なんか、全てを片付けられるような必殺技でもないものか。
そう思ったからなのか、オレのゴーレムは勝手に飛び上がると、自動的に鳥のような形態に変形し始めた。
そうしてゴーレムの群れに猛烈なスピードで突っ込んでいき、次々と破壊していく!
最後はミノルのゴーレムだ。
突進に錐揉み状のスピンも加わって、ヤツを一気に粉々に打ち砕いた。
「くそっ、僕のゴーレムたちがこんな訳のわからないやり方で倒されるなんて……! 絶対に許さないからな、タツノスケ!」
ミノルは寸前に自分が乗ったブロックを切り離して脱出に成功したようだ。
そして魔法使いの女カーラをブロックの上に乗せて退散していく。
「……タツノスケ、次こそは必ず……!」
なんか、段々と恨みを買う度合いが酷くなってきている気がする。
オレはただ、独りダラダラ過ごせる安住の地が欲しいだけなのに。
奴らが去った後、オレが乗っ取ったゴーレムはガラガラと崩れ落ちて土の塊となってしまった。
結構楽しかったのに残念だ。
「タツノスケ! やりましたね、わたしたちの力で奴らを追い払いました!」
ゴーレムから出てきてへたり込もうとしたオレに、グリゼルダが抱きついてきた。
それはいいけど息が苦しい。
彼女は全体的にはスレンダーな体型だが、胸が豊満というか……。
そこに顔が埋まってしまったのだ。
息も苦しいが、オレだって男子高校生、こういうのは別の意味でも苦しい。
でもなんとか顔を引き剥がして大きく息を吸った。
「どういうつもりだよ、窒息させる気か!」
「え〜、喜んでくれると思ったのに〜」
ますます意味がわからん。
でも彼女のお陰でオレはミノルを相手することに専念できた。
それには感謝しないと。
「お前のお陰で勝てたよ。

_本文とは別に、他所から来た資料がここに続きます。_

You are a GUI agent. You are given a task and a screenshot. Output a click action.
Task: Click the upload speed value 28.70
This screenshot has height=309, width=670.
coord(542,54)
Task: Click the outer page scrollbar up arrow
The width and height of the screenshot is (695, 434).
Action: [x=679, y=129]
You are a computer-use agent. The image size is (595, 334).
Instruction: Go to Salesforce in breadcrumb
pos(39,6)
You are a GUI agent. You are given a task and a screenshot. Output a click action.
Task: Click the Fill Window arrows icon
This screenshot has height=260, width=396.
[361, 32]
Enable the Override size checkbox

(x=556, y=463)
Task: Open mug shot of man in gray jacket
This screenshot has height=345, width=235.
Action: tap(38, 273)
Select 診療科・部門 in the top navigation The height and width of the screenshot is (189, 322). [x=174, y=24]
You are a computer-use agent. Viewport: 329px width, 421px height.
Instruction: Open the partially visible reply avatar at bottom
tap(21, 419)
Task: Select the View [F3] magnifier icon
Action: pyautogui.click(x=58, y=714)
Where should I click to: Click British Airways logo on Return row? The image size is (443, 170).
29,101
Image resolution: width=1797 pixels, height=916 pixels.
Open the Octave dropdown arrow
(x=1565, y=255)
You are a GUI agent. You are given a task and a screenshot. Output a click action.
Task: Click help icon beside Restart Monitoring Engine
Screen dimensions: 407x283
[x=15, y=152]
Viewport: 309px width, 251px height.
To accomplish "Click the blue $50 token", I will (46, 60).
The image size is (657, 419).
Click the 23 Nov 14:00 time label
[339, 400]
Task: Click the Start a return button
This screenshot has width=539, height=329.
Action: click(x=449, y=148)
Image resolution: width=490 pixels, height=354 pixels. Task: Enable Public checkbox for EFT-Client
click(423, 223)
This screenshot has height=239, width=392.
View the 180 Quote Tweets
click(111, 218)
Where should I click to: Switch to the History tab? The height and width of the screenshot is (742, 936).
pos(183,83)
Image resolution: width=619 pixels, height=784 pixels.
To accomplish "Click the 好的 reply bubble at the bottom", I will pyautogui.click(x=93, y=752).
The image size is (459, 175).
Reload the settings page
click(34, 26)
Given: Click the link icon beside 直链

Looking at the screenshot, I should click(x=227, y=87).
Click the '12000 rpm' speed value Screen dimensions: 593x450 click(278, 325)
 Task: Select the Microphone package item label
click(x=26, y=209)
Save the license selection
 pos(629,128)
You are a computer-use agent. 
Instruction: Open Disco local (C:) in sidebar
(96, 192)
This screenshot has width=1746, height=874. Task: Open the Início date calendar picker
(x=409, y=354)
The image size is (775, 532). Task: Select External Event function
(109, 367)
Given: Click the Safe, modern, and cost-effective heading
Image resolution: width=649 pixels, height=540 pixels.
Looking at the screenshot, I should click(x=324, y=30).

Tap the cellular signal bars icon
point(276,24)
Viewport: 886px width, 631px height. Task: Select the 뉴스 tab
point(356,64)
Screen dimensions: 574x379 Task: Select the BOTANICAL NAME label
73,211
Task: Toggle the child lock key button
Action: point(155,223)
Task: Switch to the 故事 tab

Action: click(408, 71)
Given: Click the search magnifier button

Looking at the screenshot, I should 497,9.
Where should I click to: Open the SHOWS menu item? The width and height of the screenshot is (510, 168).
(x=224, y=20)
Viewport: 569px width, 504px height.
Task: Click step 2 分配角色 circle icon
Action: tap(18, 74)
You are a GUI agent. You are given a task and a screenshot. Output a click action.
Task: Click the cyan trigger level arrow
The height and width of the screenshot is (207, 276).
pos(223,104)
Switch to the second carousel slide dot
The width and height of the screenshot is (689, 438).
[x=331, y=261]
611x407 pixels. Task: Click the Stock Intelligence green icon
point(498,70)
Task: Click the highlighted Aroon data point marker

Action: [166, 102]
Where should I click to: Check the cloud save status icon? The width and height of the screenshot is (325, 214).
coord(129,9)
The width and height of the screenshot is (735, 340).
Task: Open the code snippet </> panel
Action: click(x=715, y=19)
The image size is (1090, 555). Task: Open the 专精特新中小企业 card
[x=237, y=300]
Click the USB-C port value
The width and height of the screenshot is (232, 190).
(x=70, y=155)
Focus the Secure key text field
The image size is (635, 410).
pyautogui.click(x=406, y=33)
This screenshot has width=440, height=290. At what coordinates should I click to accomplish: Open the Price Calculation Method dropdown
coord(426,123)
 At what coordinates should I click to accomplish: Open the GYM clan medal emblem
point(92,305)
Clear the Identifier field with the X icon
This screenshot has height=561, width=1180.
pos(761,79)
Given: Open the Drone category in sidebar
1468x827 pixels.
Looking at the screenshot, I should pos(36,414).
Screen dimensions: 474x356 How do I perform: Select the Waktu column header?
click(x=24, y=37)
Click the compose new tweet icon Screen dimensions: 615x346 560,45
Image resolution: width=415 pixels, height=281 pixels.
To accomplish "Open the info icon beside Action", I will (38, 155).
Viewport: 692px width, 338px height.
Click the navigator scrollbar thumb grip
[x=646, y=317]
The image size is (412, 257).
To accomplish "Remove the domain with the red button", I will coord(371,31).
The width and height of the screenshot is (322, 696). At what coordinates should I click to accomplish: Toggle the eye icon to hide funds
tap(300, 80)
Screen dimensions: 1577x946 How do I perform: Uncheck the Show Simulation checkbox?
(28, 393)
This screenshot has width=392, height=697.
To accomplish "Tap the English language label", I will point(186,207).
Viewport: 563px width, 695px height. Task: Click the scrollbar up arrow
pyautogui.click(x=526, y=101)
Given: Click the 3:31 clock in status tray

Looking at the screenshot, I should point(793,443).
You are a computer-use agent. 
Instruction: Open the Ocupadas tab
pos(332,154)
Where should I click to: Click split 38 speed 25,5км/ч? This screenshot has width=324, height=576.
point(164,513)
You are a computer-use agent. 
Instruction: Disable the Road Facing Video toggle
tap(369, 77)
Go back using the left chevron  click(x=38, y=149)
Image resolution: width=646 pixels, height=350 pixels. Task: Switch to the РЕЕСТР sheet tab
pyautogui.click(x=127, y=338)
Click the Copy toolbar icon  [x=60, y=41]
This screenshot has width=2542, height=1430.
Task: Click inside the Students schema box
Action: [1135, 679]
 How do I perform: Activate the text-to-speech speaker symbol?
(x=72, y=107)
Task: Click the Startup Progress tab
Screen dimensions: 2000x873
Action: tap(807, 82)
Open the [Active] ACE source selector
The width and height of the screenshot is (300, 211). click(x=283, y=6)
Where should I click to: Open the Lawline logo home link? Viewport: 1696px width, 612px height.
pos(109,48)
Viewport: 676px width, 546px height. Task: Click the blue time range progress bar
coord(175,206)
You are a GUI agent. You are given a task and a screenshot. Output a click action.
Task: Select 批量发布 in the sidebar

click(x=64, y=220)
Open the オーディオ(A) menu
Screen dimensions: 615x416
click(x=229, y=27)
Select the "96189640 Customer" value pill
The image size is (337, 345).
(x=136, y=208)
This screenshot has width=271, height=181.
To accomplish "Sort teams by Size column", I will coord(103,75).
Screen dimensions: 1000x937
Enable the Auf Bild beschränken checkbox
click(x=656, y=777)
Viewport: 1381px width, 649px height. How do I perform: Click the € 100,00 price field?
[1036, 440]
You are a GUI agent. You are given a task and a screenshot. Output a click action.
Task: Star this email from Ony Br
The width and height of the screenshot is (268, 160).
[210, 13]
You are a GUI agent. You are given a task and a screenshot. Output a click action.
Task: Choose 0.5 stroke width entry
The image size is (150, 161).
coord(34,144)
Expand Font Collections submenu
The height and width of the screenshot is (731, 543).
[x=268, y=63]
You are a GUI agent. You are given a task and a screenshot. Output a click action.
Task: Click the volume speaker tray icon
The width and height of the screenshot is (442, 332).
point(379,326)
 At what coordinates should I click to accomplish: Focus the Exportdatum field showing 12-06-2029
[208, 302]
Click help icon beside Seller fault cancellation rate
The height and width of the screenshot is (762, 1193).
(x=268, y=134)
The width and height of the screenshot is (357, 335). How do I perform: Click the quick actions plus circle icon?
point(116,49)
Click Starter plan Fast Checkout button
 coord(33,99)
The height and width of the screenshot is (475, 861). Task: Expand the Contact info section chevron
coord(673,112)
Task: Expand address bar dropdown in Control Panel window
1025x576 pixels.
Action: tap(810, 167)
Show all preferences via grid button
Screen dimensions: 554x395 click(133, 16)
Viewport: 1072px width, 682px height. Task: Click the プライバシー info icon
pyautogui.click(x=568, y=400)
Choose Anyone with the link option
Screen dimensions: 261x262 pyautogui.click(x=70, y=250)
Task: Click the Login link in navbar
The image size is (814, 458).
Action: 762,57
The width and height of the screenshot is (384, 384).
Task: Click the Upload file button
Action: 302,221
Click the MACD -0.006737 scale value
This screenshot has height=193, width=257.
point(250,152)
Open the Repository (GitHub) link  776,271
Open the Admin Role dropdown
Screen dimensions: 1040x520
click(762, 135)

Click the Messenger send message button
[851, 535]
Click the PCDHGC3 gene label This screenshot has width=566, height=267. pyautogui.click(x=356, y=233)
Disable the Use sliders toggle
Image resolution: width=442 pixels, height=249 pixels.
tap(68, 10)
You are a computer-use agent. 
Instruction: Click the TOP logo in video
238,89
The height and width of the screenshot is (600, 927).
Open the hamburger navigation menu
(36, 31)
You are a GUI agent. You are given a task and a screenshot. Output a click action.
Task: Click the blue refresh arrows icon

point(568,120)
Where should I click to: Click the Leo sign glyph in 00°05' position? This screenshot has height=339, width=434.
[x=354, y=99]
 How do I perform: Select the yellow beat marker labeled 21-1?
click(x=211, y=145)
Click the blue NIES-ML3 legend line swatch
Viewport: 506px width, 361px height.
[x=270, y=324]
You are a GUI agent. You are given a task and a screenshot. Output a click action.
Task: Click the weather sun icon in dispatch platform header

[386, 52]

それはありがとうな。もうしばらくだろうけど、このまま旅を続けよう。よろしくな」
「そんな……わたしとこれからもずっと一緒に旅をしたいだなんて。もちろんOKですよ?」
そんなこと言ってねーよ!
もう呆れて言い返す気も失せた。
疲れてしまったのか、オレはその場で少しの間寝入ってしまった。